Welcome to Curbed Cuts, a tri-weekly digest connecting the dots between shelter, structure, parks, transportation, and more.
Turnstile jumping gets decriminalized
City officials announced on Friday that the Manhattan District Attorney’s office will move to decriminalize minor non-violent misdemeanors like turnstile jumping and possession of small amounts of some drugs in a bid to decrease criminal cases by about 20,000 per year, DNAinfo reports.
Starting in September, most people arrested for turnstile jumping in the borough will be issued civil summonses or a desk appearance ticket. If the turnstile-jumpers participate in counseling sessions orp a different diversion program prior to the arraignment, prosecutors won’t move to indict turnstile jumpers.
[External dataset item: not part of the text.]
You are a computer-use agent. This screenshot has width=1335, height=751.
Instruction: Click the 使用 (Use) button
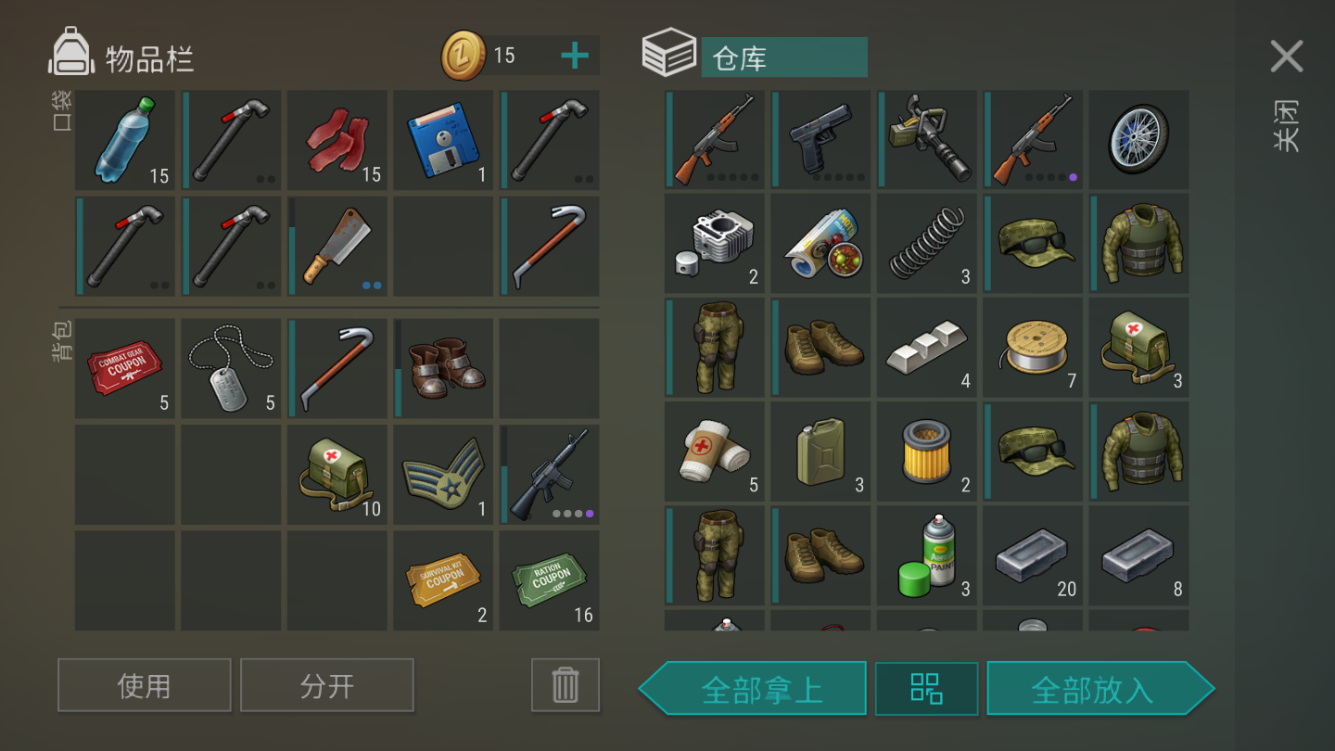tap(144, 685)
The end of prosecution doesn’t mean that turnstile jumpers won’t face fines: They can still be fined $100 when issued civil summonses, the MTA says.
The effort is a part of Mayor de Blasio’s 10-year plan to close Rikers and will help to reduce the city’s jail population and free up its Criminal Courts system.
LGBTQ senior housing projects make progress
Two new affordable housing developments targeted towards New York City’s senior LGBTQ population are ready to start construction very soon, the New York Times reports. The Ingersoll Senior Residences will be a 16-story building in Fort Greene with 145 studios and one-bedrooms. Twenty-five percent of the apartments here will be set aside for the city’s homeless, and construction on this $78 million project is supposed to get underway next month.
In the Bronx, the Crotona Senior Residences will bring 84 affordable apartments to Crotona Park. Thirty percent of these apartments will be affordable. Construction is scheduled to get underway this fall, and the project will cost $40 million to build. Both buildings will be open to both non-LGBTQ and LGBTQ seniors, and will feature senior centers run by Services and Advocacy for GLBT Elders (SAGE), offering a variety of programs and services for residents.